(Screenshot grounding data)
━━━━━━━━━━━━━━━━━━━━━━━━━━━━━━

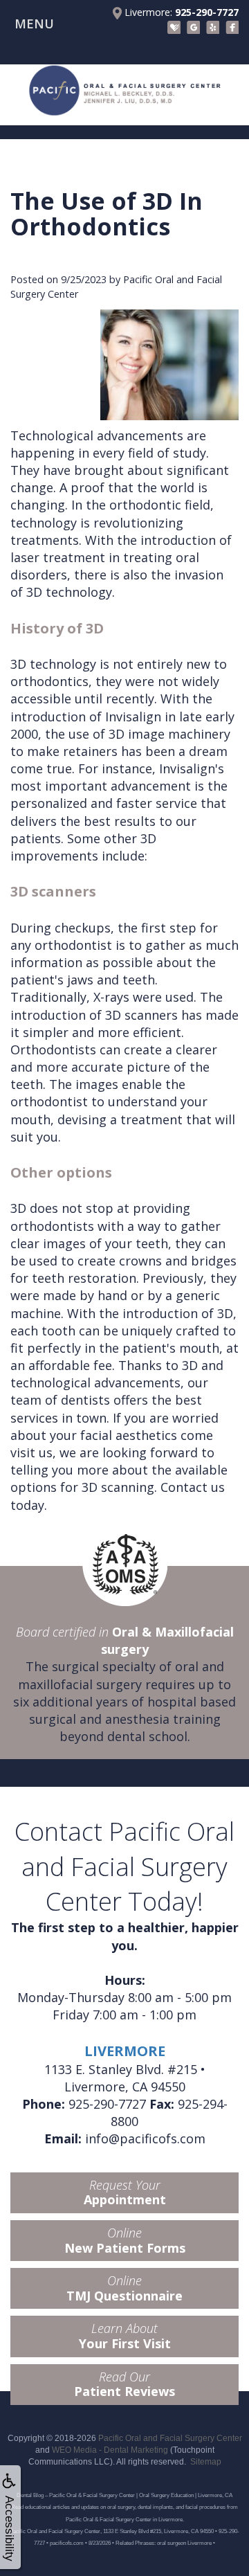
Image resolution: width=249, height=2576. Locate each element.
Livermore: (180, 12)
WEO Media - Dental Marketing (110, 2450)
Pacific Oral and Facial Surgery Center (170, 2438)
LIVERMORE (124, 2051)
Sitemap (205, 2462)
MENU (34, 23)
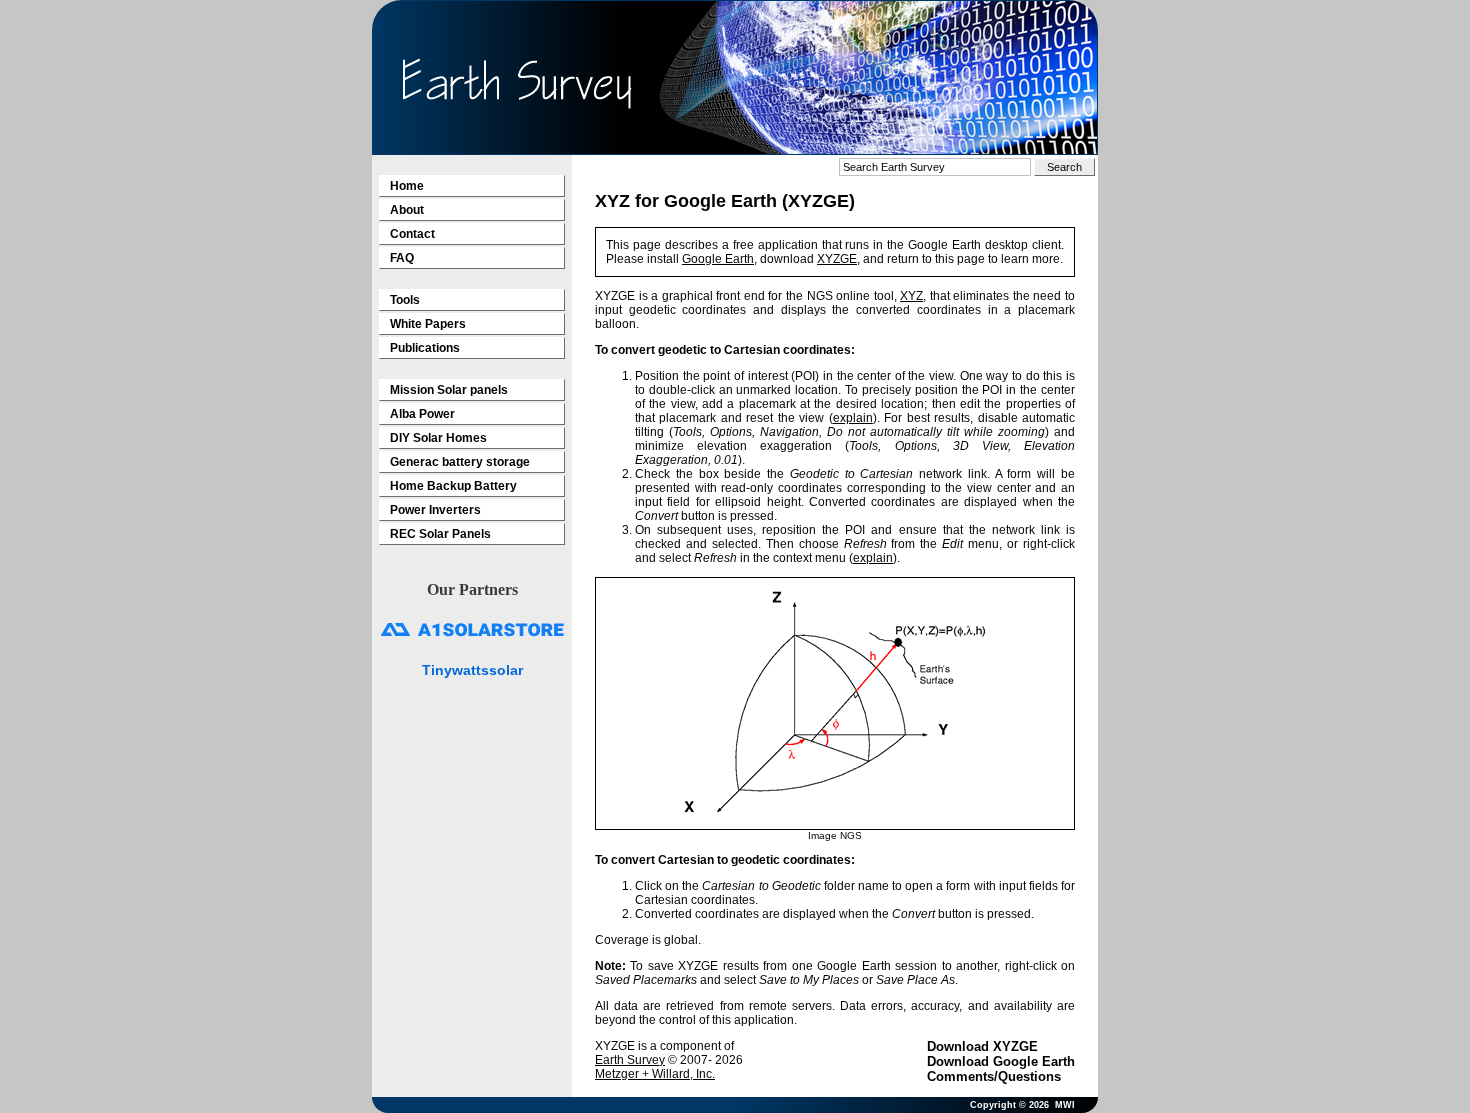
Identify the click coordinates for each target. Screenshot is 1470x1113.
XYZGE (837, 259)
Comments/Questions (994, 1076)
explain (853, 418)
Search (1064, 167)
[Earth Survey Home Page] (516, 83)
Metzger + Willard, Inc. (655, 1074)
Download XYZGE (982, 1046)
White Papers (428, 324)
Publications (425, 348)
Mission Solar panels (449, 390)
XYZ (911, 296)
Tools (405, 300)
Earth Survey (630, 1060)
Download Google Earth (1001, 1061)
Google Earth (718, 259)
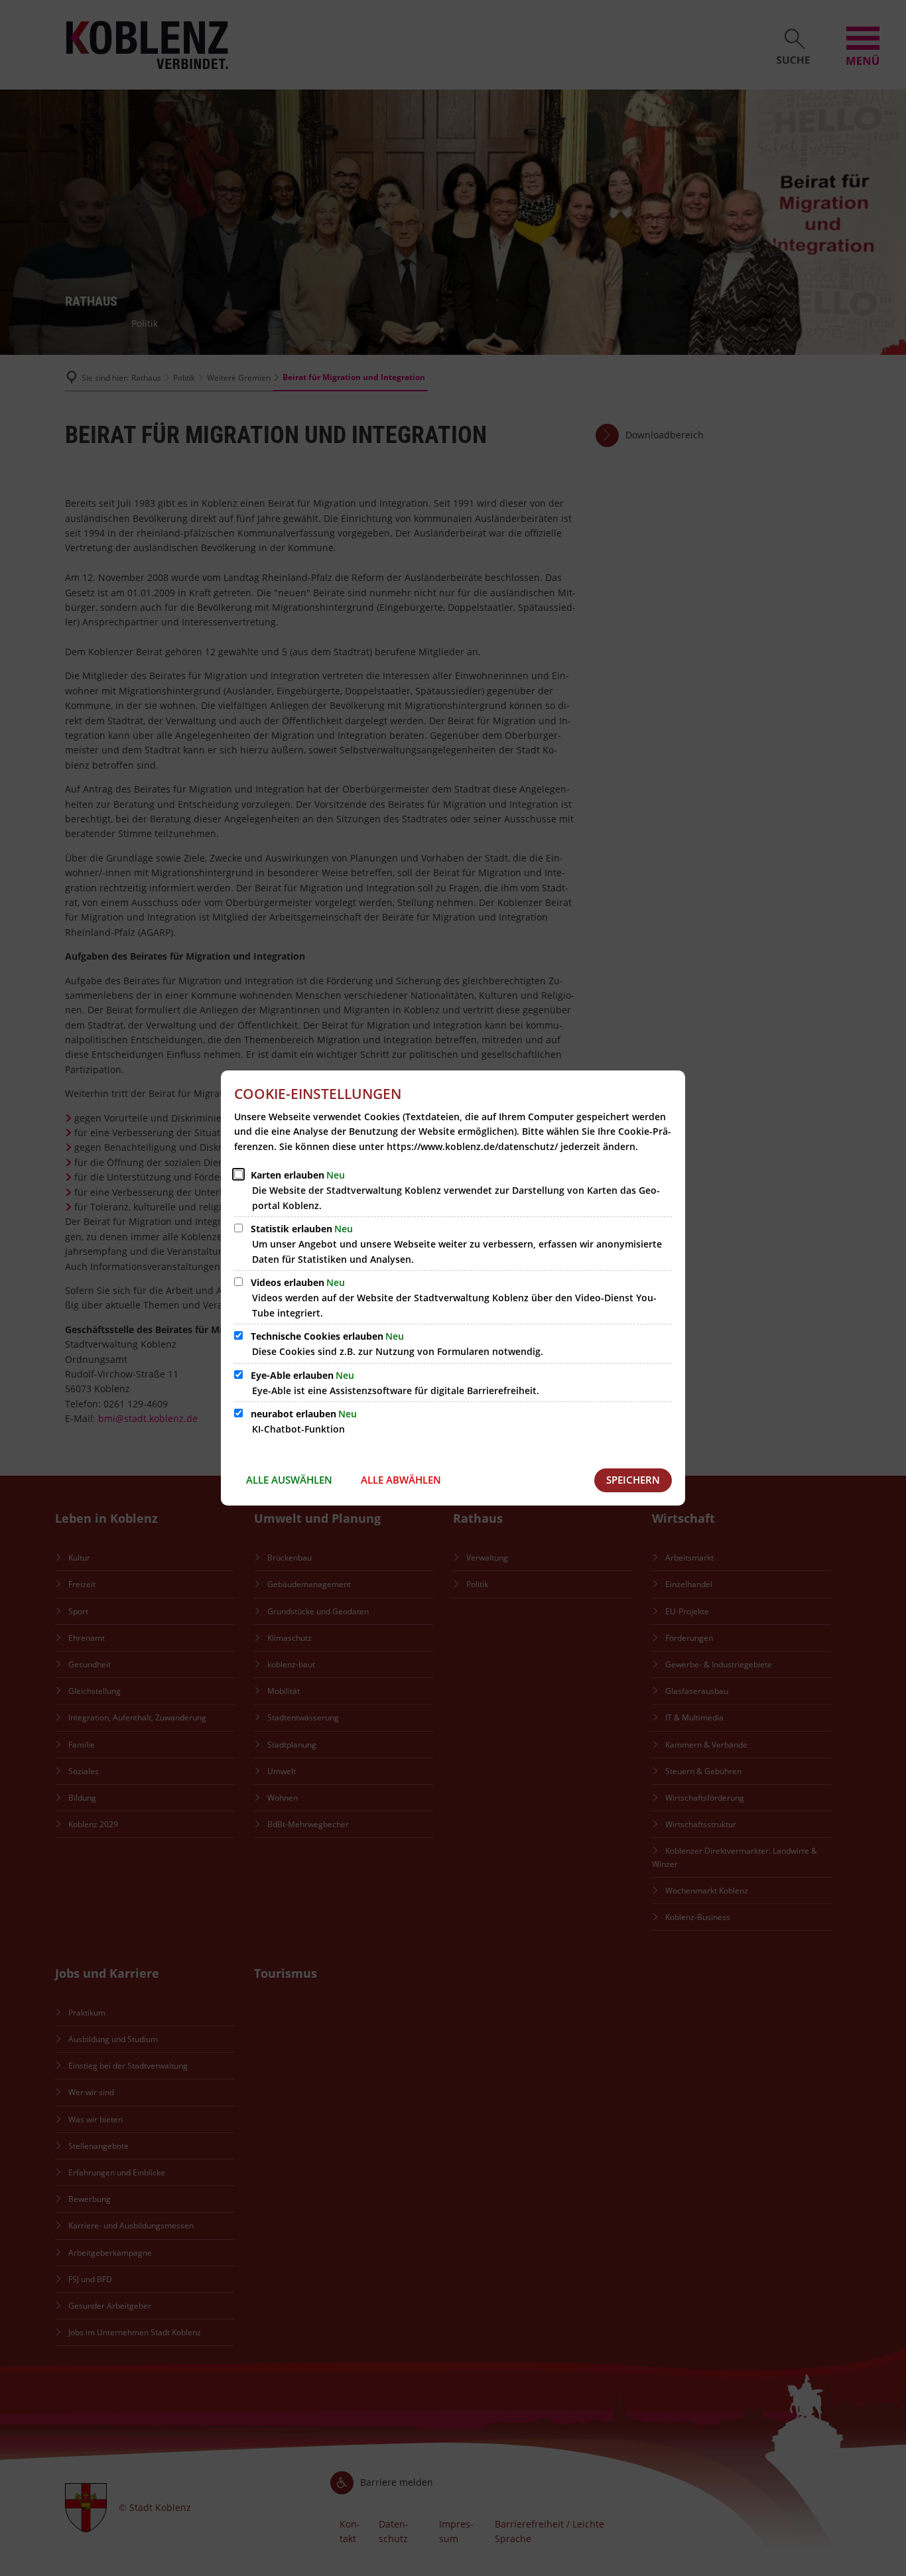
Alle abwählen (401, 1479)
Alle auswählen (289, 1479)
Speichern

━━━━━━━━━━━━━━━━━━━━━━━━━━━━━━

--- PROBLEM DETAILS ---
Please repeat exactly the lines from the one containing "XYZGE (837, 259)" through the end of the entries, both included, omitting pictures.

--- SOLUTION ---
XYZGE (837, 259)
Comments/Questions (994, 1076)
explain (853, 418)
Search (1064, 167)
[Earth Survey Home Page] (516, 83)
Metzger + Willard, Inc. (655, 1074)
Download XYZGE (982, 1046)
White Papers (428, 324)
Publications (425, 348)
Mission Solar panels (449, 390)
XYZ (911, 296)
Tools (405, 300)
Earth Survey (630, 1060)
Download Google Earth (1001, 1061)
Google Earth (718, 259)
Alle abwählen (401, 1479)
Alle auswählen (289, 1479)
Speichern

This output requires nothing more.